(Beginning of EXCERPT)

Version reviewed – PC
It’s funny how Echoes of Aetheria feels like two games sort of jammed into one.
The first involves an overworld map, with palaces and cities, trains rigged to explode (train, actually, I only came across one), forests and caves and other of the dungeon types that you’d expect from a fantasy RPG. In the overworld, you explore the map, talk to your companions, watch cutscenes, read through dialogue that varies from amusing to flat, attempt to make sense of the convoluted plot, and get into fights.
When fights start, is when the second game begins. While the game’s characters felt largely colourless, they’re much more clearly defined and interesting in combat. My personal favourite is a Barek Tor, who gets a free turn if you manage to sneak up on an enemy. I stealth him on the first turn and have him backstab someone on his second, effectively disemboweling pretty much anyone who finds themselves on the pointy end of that one-two attack.
Lucian is a fighter with more interesting attacks than I would expect from what is essentially a staple of all fantasy games. He can, for example, call down bolts of lightning to strike at clumped up enemies. The ranged character whose name I can’t remember can lob flasks of stuff into enemy ranks, reducing armour or their resistance to specific types of damage. The spellcaster – again, can’t remember her name – uses her own life force to cast spells and a personal favourite is one that deals a whopping amount of damage to a group of enemies at the expense of nearly half her life.

(End of EXCERPT)
(Beginning of GIVEN ENTRIES)

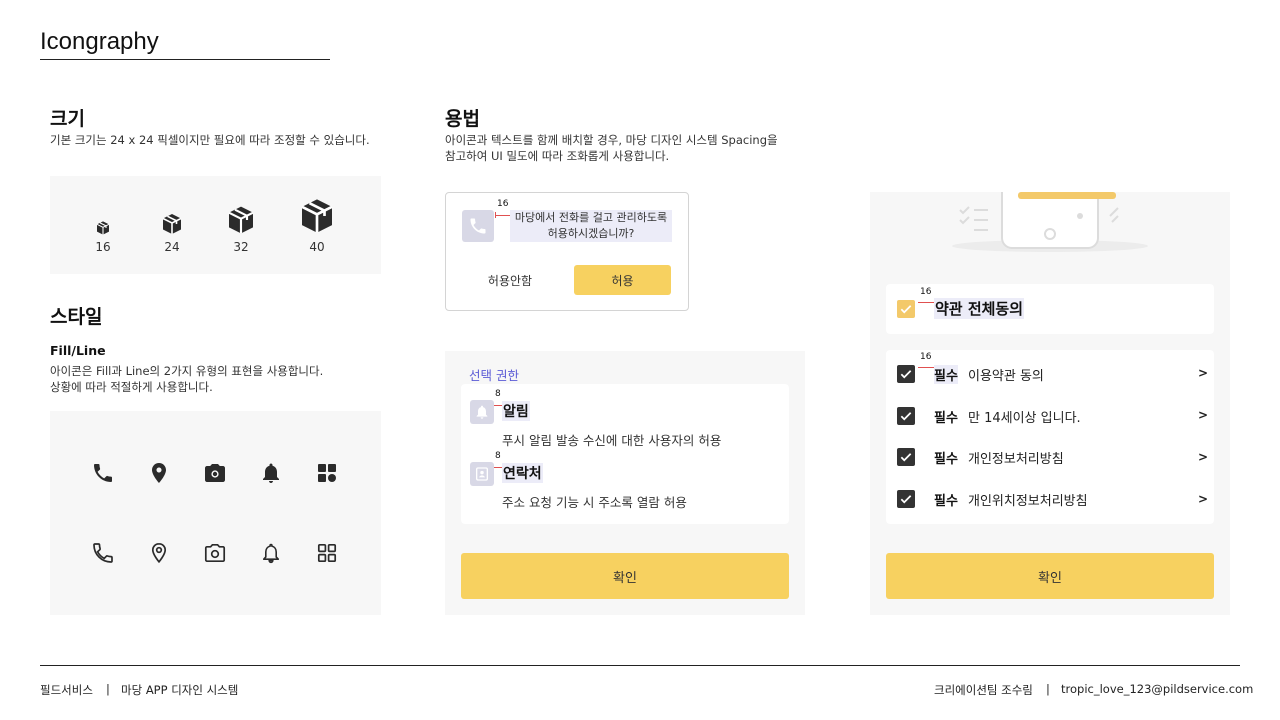  I want to click on size-sample-panel: 16 24 32 40, so click(216, 225).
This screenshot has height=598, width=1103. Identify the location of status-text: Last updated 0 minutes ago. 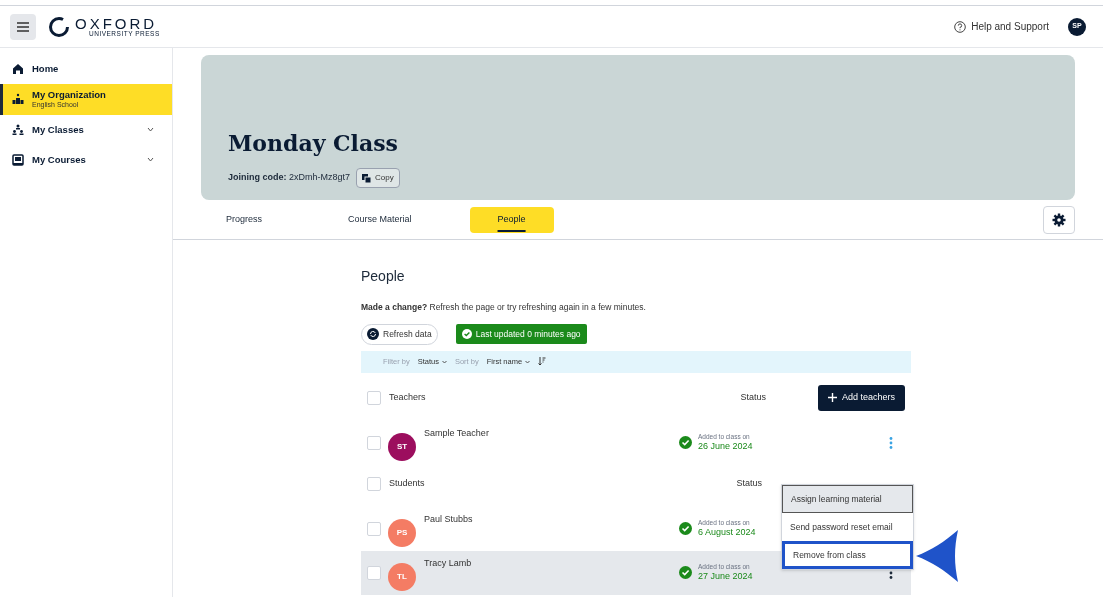
(528, 334).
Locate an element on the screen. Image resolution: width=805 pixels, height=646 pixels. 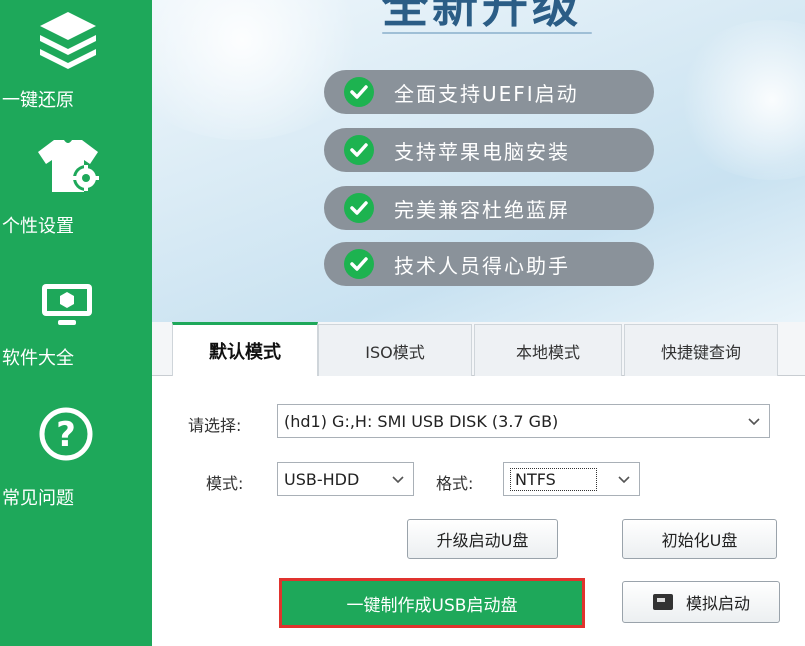
format-select: NTFS is located at coordinates (572, 479).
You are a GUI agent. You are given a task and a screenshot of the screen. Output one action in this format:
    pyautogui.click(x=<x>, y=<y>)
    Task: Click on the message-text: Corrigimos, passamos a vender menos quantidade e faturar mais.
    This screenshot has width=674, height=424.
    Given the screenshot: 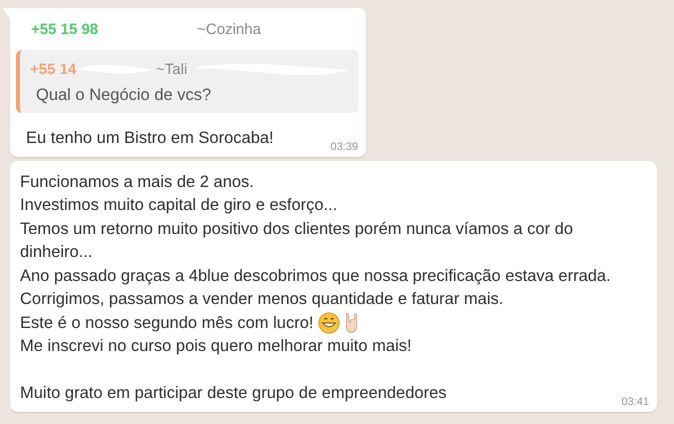 What is the action you would take?
    pyautogui.click(x=262, y=300)
    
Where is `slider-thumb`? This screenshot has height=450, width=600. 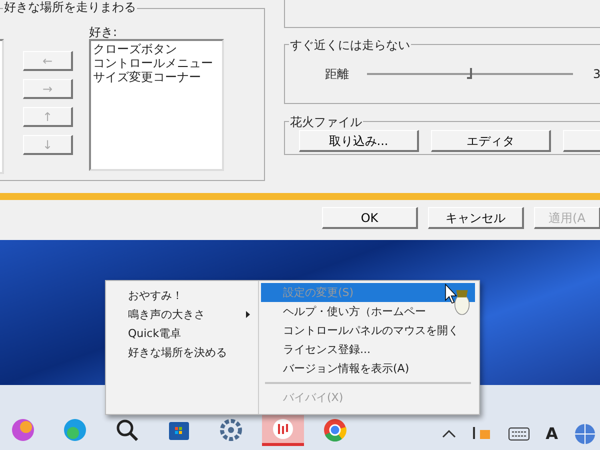 slider-thumb is located at coordinates (470, 74).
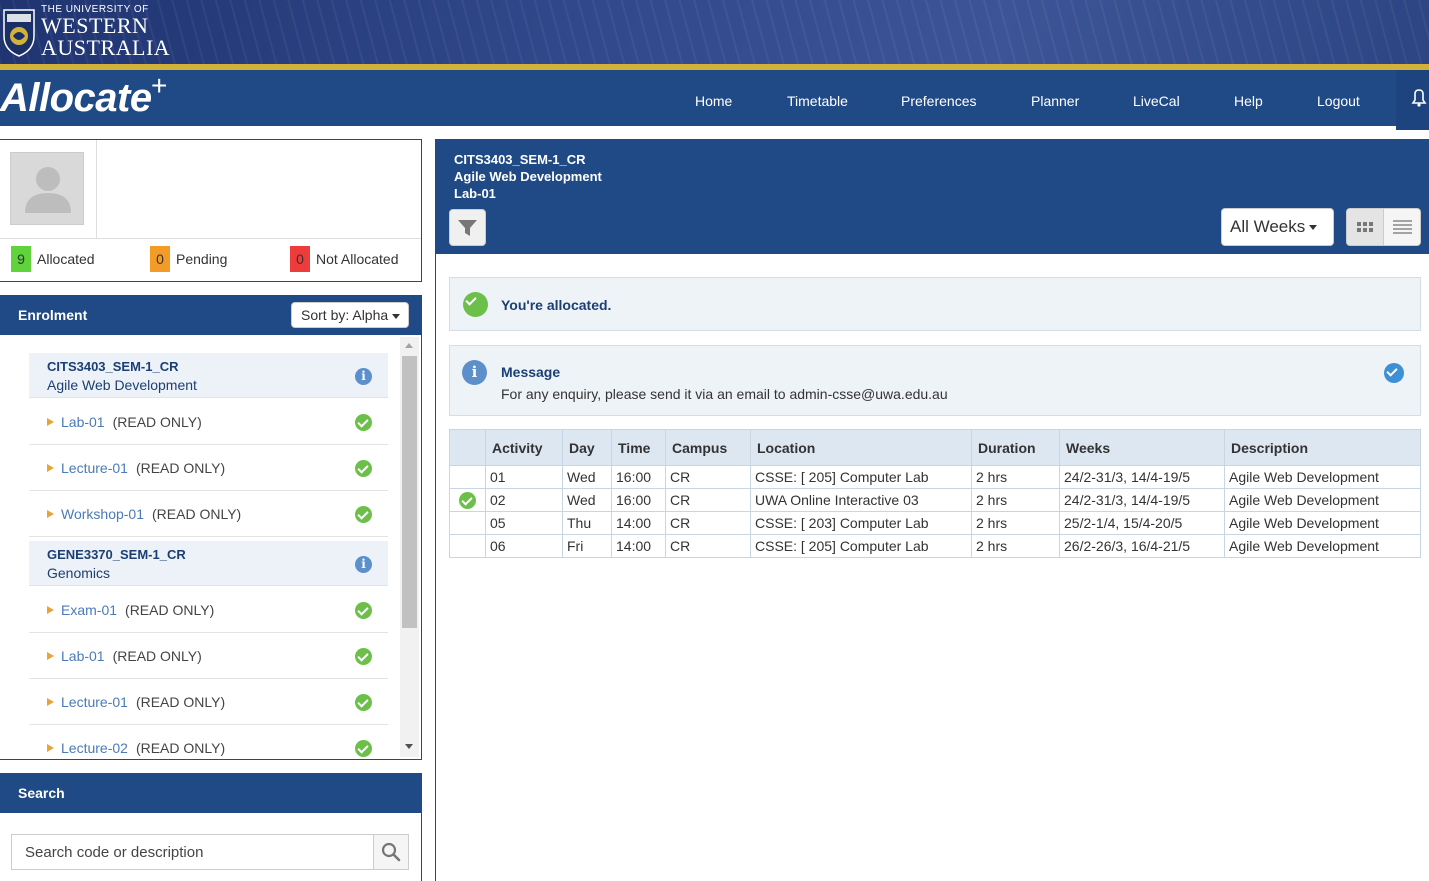 The height and width of the screenshot is (881, 1429). I want to click on activity-link: Workshop-01, so click(102, 514).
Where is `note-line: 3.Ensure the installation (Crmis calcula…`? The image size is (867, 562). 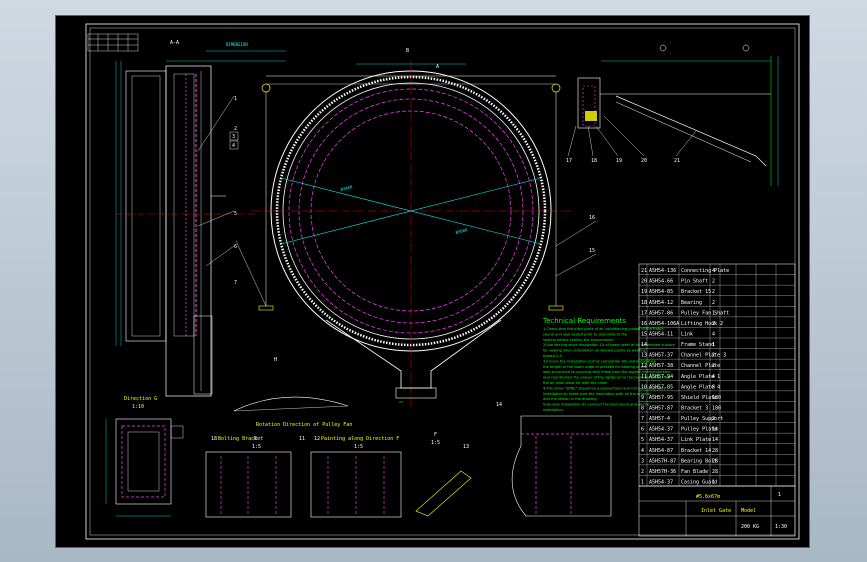
note-line: 3.Ensure the installation (Crmis calcula… is located at coordinates (600, 361).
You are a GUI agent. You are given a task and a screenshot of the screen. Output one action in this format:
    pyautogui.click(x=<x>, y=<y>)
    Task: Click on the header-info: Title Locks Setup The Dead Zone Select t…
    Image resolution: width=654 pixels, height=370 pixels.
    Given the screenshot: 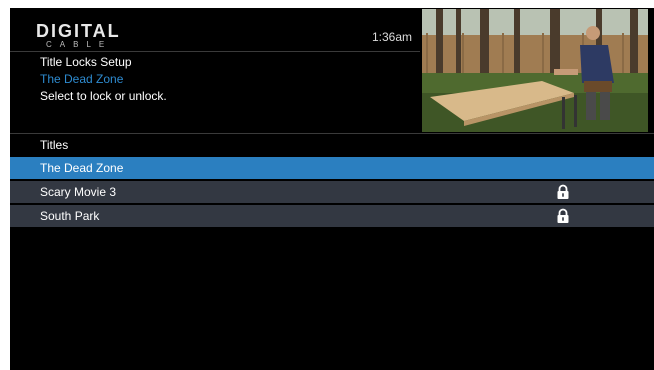 What is the action you would take?
    pyautogui.click(x=104, y=80)
    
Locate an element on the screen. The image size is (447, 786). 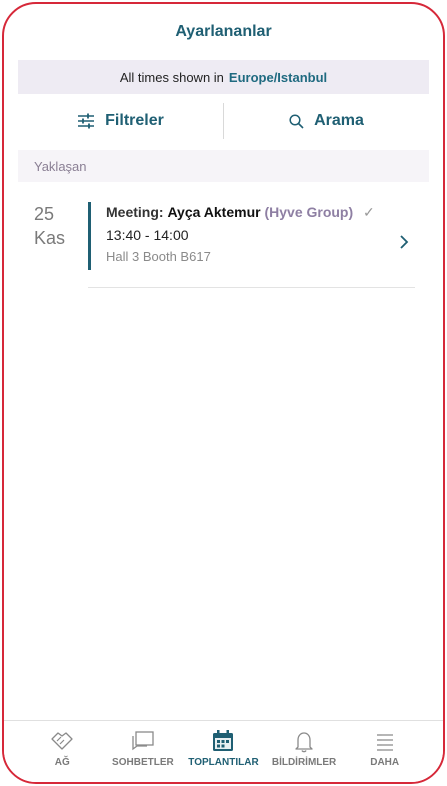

(End of GIVEN ENTRIES)

- ACTIVITY A -
Copy the game review word for word from "Lucian is a" to "half her life.".
- ACTIVITY B -
Give the rows from the first one to the line with "format-select: NTFS is" as a JSON list of strings, one string per line, leaving out blank lines and the pictures.
The rows have no connection to the game review.

- ANSWER A -
Lucian is a fighter with more interesting attacks than I would expect from what is essentially a staple of all fantasy games. He can, for example, call down bolts of lightning to strike at clumped up enemies. The ranged character whose name I can’t remember can lob flasks of stuff into enemy ranks, reducing armour or their resistance to specific types of damage. The spellcaster – again, can’t remember her name – uses her own life force to cast spells and a personal favourite is one that deals a whopping amount of damage to a group of enemies at the expense of nearly half her life.

- ANSWER B -
[
  "  I want to click on size-sample-panel: 16 24 32 40, so click(216, 225).",
  "This screenshot has height=598, width=1103. Identify the location of status-text: Last updated 0 minutes ago. ",
  "(528, 334).",
  "Locate an element on the screen. Image resolution: width=805 pixels, height=646 pixels. ",
  "format-select: NTFS is located at coordinates (572, 479)."
]